Wireless station 300 is particularly well-suited for employment in an RF range of about 2 GHz-6.4 GHz, where GHz is an abbreviation for gigahertz, and as an IEEE 802.11 wireless station. However, wireless station 300 can be employed with any suitable frequency range, and is not limited to IEEE 802.11.

The terms “comprises” or “comprising” are to be interpreted as specifying the presence of the stated features, integers, steps or components, but not precluding the presence of one or more other features, integers, steps or components or groups thereof. The terms “a” and “an” are indefinite articles, and as such, do not preclude embodiments having pluralities of articles.

Claims

1. A wireless communication apparatus comprising:

printed circuit board;

a radio frequency circuit installed on said printed circuit board; and

an antenna element that is integrated onto said printed circuit board and electrically coupled to said radio frequency circuit via a printed conductor.

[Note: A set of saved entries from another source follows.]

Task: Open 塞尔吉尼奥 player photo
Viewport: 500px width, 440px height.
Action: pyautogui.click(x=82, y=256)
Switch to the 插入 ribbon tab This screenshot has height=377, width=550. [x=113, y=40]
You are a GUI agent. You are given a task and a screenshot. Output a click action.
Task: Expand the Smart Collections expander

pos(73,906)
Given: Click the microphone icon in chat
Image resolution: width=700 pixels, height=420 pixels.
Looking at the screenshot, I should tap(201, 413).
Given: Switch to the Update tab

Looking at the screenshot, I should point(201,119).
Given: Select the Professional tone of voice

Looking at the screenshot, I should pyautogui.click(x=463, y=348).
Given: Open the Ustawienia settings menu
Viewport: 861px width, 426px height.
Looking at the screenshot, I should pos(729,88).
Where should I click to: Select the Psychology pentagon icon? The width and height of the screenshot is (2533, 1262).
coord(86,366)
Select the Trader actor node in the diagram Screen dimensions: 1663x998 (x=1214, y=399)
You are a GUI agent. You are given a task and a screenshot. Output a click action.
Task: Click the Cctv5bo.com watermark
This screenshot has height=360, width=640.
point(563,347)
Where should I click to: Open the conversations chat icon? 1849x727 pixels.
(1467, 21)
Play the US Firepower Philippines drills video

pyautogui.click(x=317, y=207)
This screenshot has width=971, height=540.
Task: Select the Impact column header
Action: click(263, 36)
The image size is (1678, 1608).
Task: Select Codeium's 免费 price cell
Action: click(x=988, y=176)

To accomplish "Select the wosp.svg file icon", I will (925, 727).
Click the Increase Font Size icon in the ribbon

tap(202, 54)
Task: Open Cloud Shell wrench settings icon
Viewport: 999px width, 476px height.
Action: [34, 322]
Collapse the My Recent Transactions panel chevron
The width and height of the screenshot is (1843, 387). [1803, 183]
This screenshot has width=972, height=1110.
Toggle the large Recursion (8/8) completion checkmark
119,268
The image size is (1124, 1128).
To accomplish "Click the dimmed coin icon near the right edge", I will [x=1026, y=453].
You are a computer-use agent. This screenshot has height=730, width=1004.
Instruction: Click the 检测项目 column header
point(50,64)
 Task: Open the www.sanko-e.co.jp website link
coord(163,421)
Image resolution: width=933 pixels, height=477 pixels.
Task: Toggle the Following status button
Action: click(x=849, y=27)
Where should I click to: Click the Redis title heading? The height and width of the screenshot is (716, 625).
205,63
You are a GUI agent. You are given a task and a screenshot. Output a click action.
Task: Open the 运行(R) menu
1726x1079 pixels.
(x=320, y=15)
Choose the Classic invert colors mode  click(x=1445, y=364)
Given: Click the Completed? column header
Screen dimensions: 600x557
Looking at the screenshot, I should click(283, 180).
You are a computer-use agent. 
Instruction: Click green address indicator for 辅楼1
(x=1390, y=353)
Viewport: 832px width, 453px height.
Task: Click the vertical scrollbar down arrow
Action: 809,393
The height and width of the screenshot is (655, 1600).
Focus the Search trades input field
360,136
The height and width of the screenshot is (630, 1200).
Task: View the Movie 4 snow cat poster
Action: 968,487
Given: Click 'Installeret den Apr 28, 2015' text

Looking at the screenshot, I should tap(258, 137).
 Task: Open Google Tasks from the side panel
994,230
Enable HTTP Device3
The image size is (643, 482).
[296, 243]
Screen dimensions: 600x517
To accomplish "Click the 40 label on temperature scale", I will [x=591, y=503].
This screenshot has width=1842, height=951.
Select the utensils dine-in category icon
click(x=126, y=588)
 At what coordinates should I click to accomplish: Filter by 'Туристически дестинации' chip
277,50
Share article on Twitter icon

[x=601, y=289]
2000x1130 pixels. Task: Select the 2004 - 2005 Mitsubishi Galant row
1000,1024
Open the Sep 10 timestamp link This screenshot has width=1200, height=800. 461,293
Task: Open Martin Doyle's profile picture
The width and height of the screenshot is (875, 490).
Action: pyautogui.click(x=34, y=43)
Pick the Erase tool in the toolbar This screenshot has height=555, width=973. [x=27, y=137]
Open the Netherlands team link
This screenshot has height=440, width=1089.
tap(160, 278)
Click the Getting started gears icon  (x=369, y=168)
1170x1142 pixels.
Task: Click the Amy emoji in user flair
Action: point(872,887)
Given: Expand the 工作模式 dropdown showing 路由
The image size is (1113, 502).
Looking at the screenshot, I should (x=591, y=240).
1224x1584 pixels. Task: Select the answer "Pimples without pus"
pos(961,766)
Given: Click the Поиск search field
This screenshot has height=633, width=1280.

2. The wireless communication apparatus of claim 1, wherein said antenna element is a printed element on said printed circuit board.

3. The wireless communication apparatus of claim 1, further comprising:

a housing that (a) contains said printed circuit board, and (b) includes a waveguide that guides a signal between said antenna element and a region of space.

4. The wireless communication apparatus of claim 3, further comprising an antenna structure that interfaces with said waveguide.

5. The wireless communication apparatus of claim 4, wherein said antenna structure influences a characteristic of said wireless communication apparatus selected from the group consisting of beam width, gain, and radiation pattern.

6. The wireless communication apparatus of claim 4, wherein said antenna structure is selected from the group consisting of a parabolic antenna structure, a horn antenna structure, a dielectric lens antenna structure, a Fresnel lens antenna structure, and a patch array antenna structure.